Wim Peters

 Personal Homepage




I am a Research Sssociate/Fellow within the Sheffield  Natural Language Processing group.

I am working within the GATE (General Architecture for Text Engineering) group on a number of recent and current projects within various areas:


Digital Preservation

Coordination of the ARCOMEM project (January 2011 - December 2013)
ARCOMEM (FP7-IST-270239) - From Collect-All ARchives to COmmunity MEMories - was an FP7 integrated project focusing on memory institutions like archives, museums and libraries in the age of the social web.
Social media are becoming more and more pervasive in all areas of life, and archiving institutions need to incluse these in their preservation activities.
ARCOMEM’s aim was to help to transform archives into collective memories that are more tightly integrated with their community of users and to exploit Web 2.0 and the wisdom of crowds to make web archiving a more selective and meaning-based process.
For this purpose methods and tools have been developed based on novel socially-aware and socially-driven preservation models that:
(a) leverage the Wisdom of the Crowds reflected in the rich context and reflective information in the Social Web for driving innovative, concise and socially-aware content appraisal and selection processes for preservation,
taking events, entities and topics as seeds, and by encapsulating this functionality into an adaptive decision support tool for the archivist, and
b) use Social Web contextualization as well as extracted information on events, topics, and entities for creating richer and socially contextualized digital archives.


Human Computing

  Principal Investigator of the UCOMP project (Embedded Human Computation for Knowledge Extraction and Evaluation) (Nov 2012-Nov 2015).
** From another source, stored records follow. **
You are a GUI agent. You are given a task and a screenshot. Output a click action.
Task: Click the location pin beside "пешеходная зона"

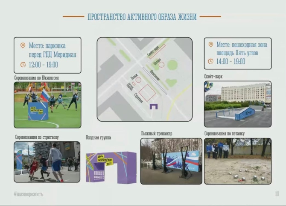click(x=210, y=45)
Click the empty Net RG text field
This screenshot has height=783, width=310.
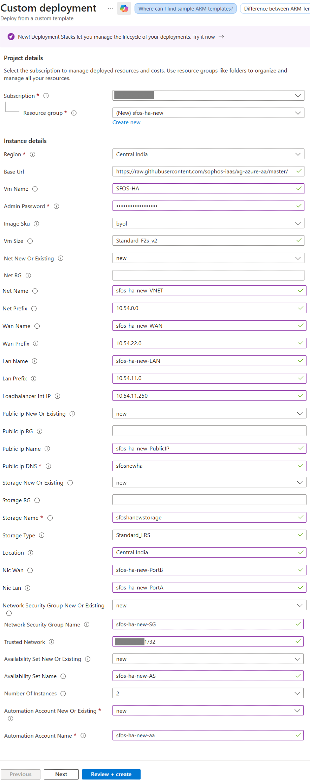pos(208,276)
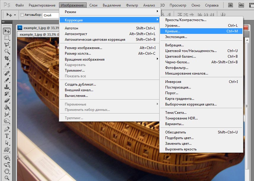
Task: Open Mini Bridge with the Mb icon
Action: point(241,5)
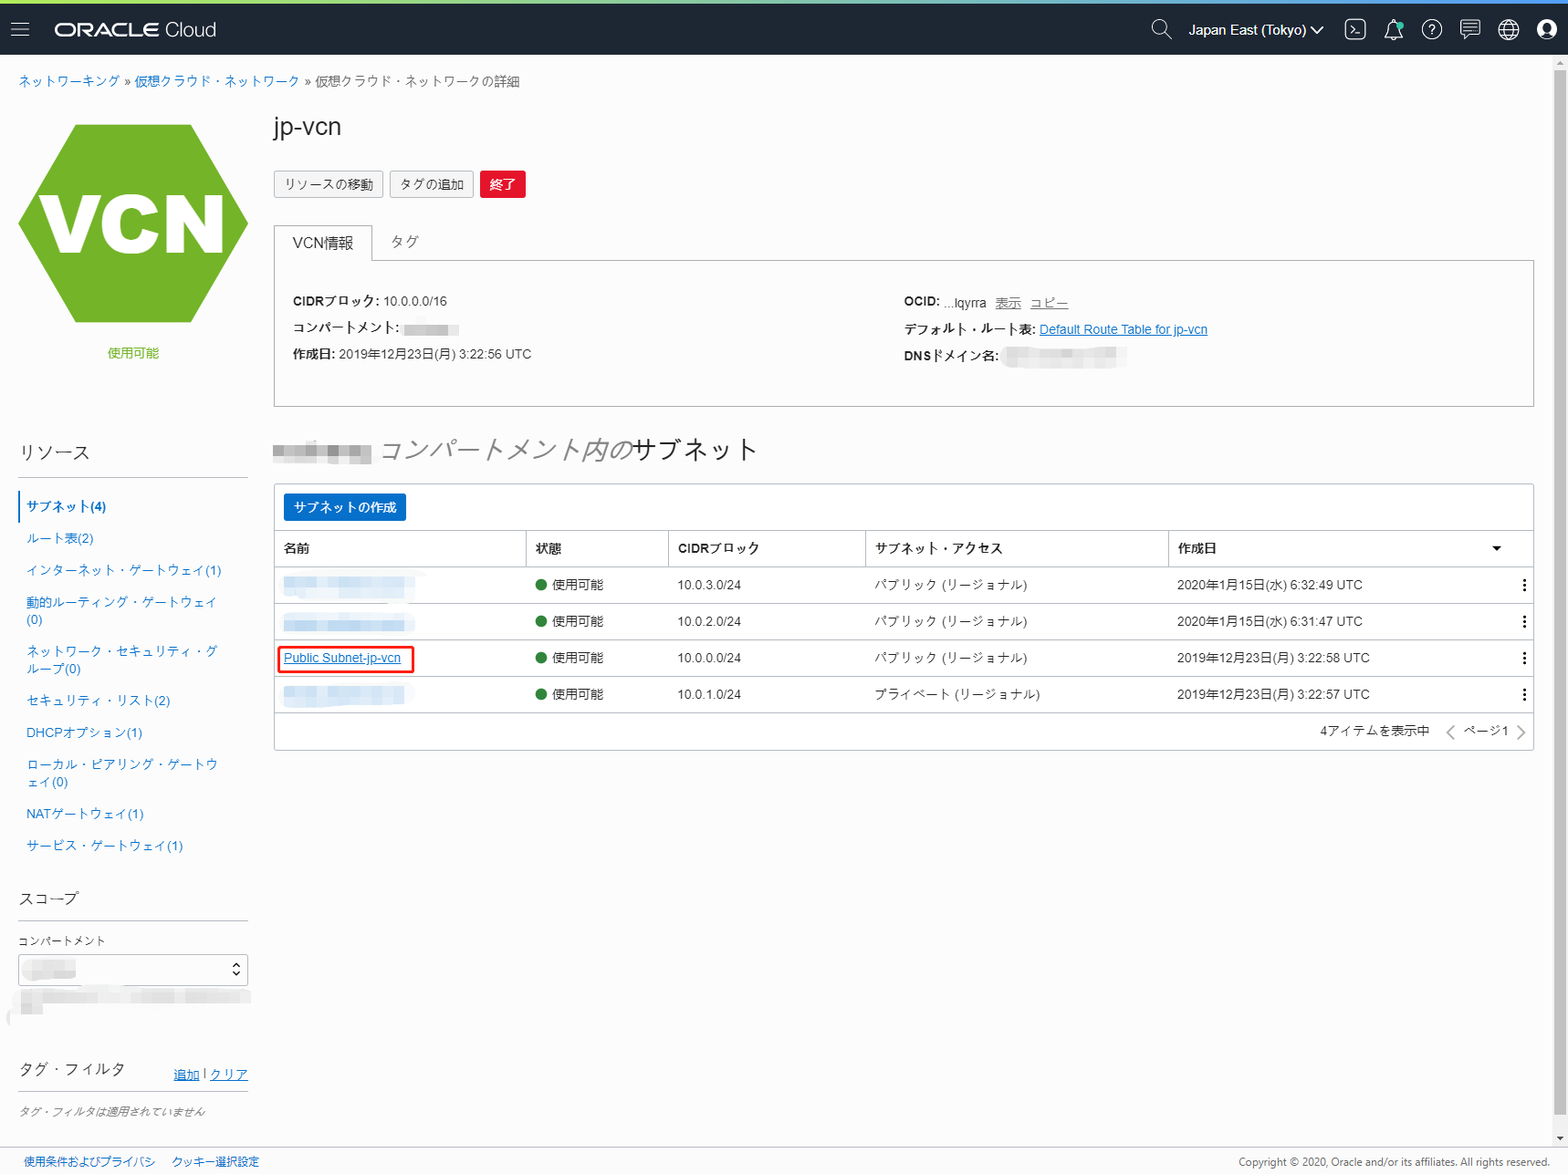Open Cloud Shell terminal icon

point(1355,29)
The rapid growth and fragmented character of social media (Twitter, Facebook, blogs, etc.) and publicly available structured data (e.g., Linked Open Data) has led to challenges of how to extract knowledgefrom such noisy, multilingual data in a robust, scalable and accurate manner. Existing approaches often fail when encountering such unpredictable input, a short-coming that is amplified by the lack of suitable training and evaluation gold standards.
The goal of this inter-disciplinary project is to address these challenges by developing new methods arising from the Human Computation (HC) paradigm, which aims to merge collective human intelligence with automated knowledge extraction methods.
Embedding HC in the emerging discipline of Web Science, however, is far from trivial, especially when aiming to extract knowledge from heterogeneous, noisy, and multilingual data:
Which knowledge artefacts are best suited for HC-based acquisition?
How can complex knowledge extraction be broken down into a series of simple HC tasks?
How can noisy input be used to train a knowledge extraction algorithm?
The project builds on the emerging field of Human Computation (HC) in the tradition of games with a purpose and crowdsourcing marketplaces. It will advance the field of Web Science by developing a scalable and generic HC framework for knowledge extraction and evaluation, delegating the most challenging tasks to large communities of users and continuously learning from their feedback to optimise automated methods as part of an iterative process.


Digital Humanities

Main technical partner for TALH (Text Analysis for the Humanities) (October 2013-June 2014)
The council registers of Aberdeen, Scotland are the earliest and most complete body of surviving records of any Scottish town, running nearly continuously from 1398 to the present day.
Few cities in the United Kingdom or indeed Western Europe rival Aberdeen's burgh registers in historical depth and completeness.
In July 2013, work started on the analysis of a number of transcribed manuscripts from Council Register 13, covering 1530-1531.
These volumes, written in Latin and Middle Scots, offer a detailed view into one of Scotland’s principal burghs, casting light on administrative, legal, and commercial activities as well as daily life.
The registers include the elections of office bearers, property transfers, regulations of trade and prices, references to crimes and subsequent punishment, matters of public health, credit and debt, cargoes of foreign vessels, tax and rental of burgh lands, woods and fishings.
In their entirety, the records for the City of Aberdeen range from 1398 to the present day in the form of manuscripts and printed text.
Aims of the TALH project:
1. Support legal historical research. (Legal) historians are now able to formulate their research questions and translate these into correlating corpus search patterns whose results may provide indications towards answers.
2. Implement and advocate the methodology of applying text analytic tools, in order to enrich historical documents with metadata and make the contained information accessible.
3. Showcase the rich informational structure and the enhanced accessibility of the archival material by means of a metadata layer instantiated by text annotations. The project's main output is a digital version of manuscripts, enriched with metadata in the form of annotations, which provide fine-grained acccess to content, and enable semantic search at a previously unattainable level of detail. The corpus content and its accessin/querynig facilities herald a new phase in ICT based analysis of historical resources.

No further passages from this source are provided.